GM's decision was made when the Apple Car was still looming on the horizon. It almost makes sense to for them to decide against continuing to hand over an expanding part of their cars' dashboards to a company that was about to make a competing car itself. That's akin to Apple's decision to launch Apple Maps when it realized location services were going to be a core function of smartphones, and didn't want to hand that over to the company making Android phones. It was a rough transition, but a sound decision on Apple's part to bite the bullet and deal with their competitive reality.
GM's problem now is that Apple dropped its car project, and a company that makes iPhones but not a car is absolutely better positioned to handle music and satnav and other features that depend on a shorter replacement timeline for the hardware running it. The exact same customers who will gladly replace a three-year old iPhone to get the latest features, will be very unhappy about needing to replace a three-year old car to get those same features on their dashboard.
The problem for the car industry is that their business model has always been to sell you a car and be done with it. They're glad to have you at the dealer for maintenance, and they'll handle recalls as necessary, but they've never followed the business model introduced with iPhone, where you buy the hardware and get several years of software upgrades -including the addition of entirely new features- at no additional charge.

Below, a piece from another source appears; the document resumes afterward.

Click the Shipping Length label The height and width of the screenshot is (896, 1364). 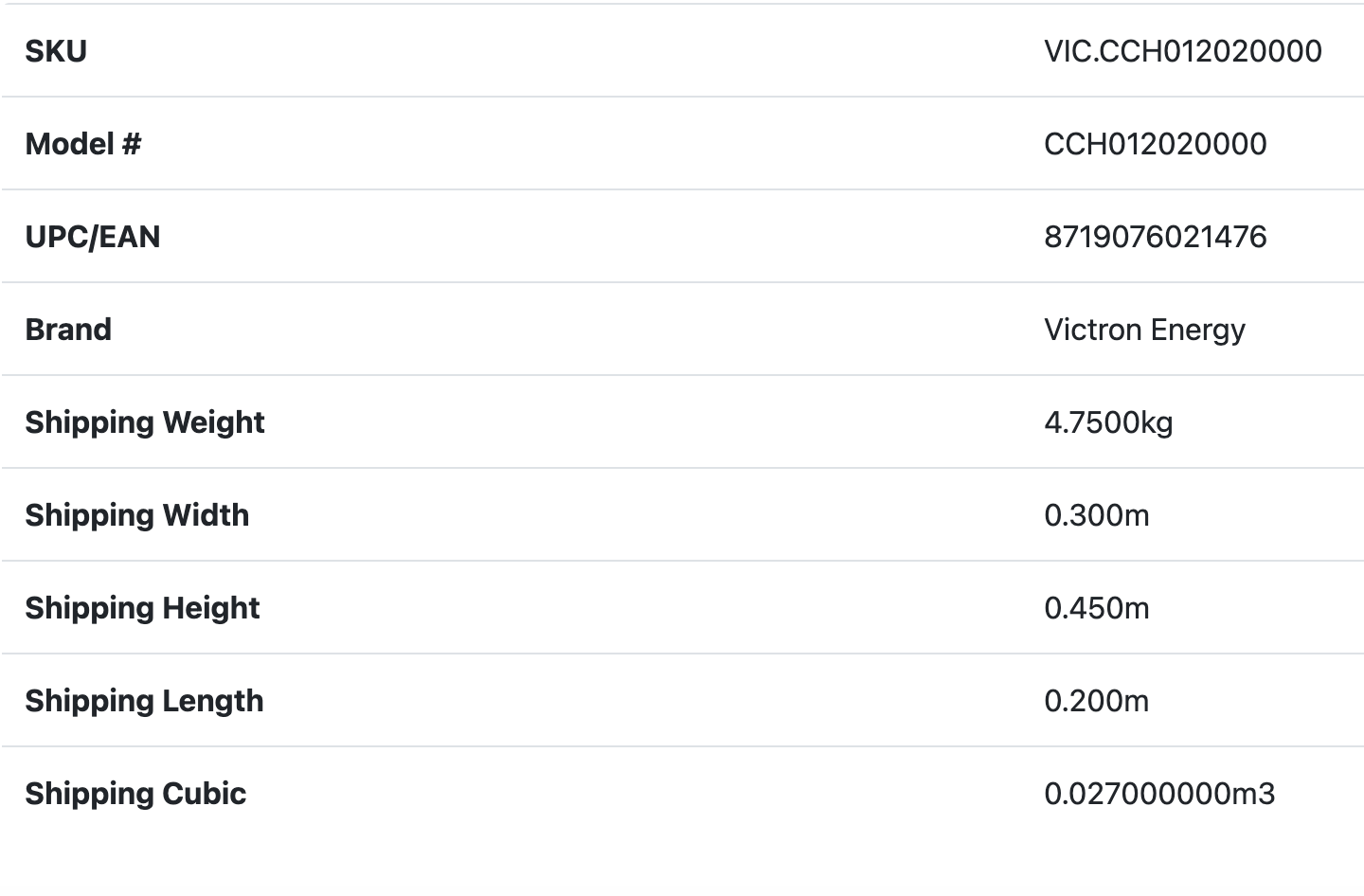[x=144, y=701]
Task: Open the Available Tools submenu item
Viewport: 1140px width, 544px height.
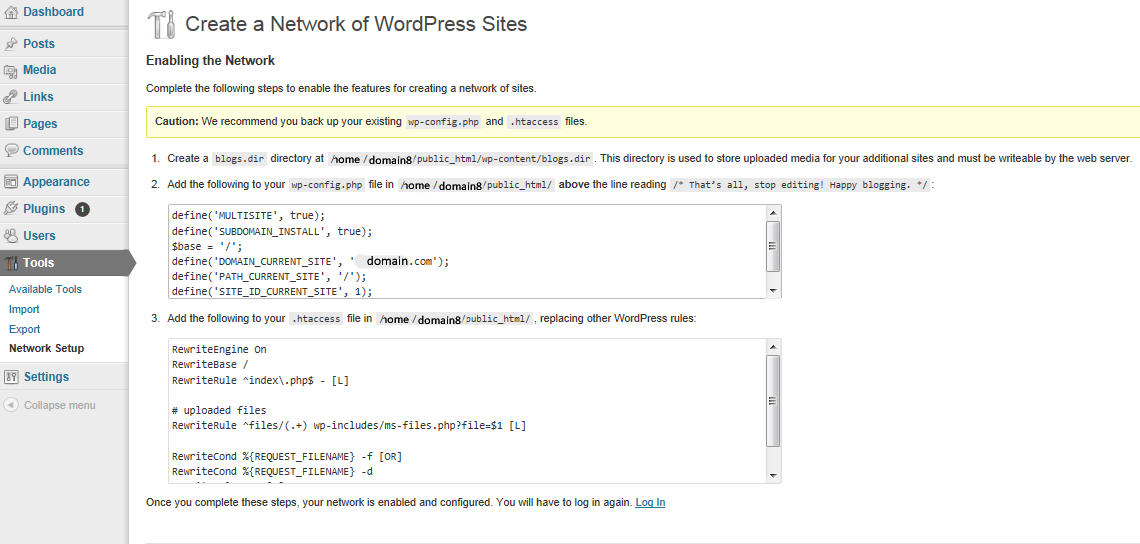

For any carmaker to compete in-house on the advancement of software features you get via a phone's more rapid replacement cycle, the carmaker will have to start selling computer module upgrade replacements for existing cars. If they don't, their customers will start getting cranky that their three or four year-old $40,000 car simply doesn't have the hardware capacity to run software that corresponds to whatever advancements smartphones have brought in that time period.
So GM's original decision here was probably sound when they made it. Now that the Apple Car is no longer in the pipeline, GM's kind of stuck. Do they keep going with their in-house plans, or do they punt and go back to CarPlay? It's not an enviable position to be in.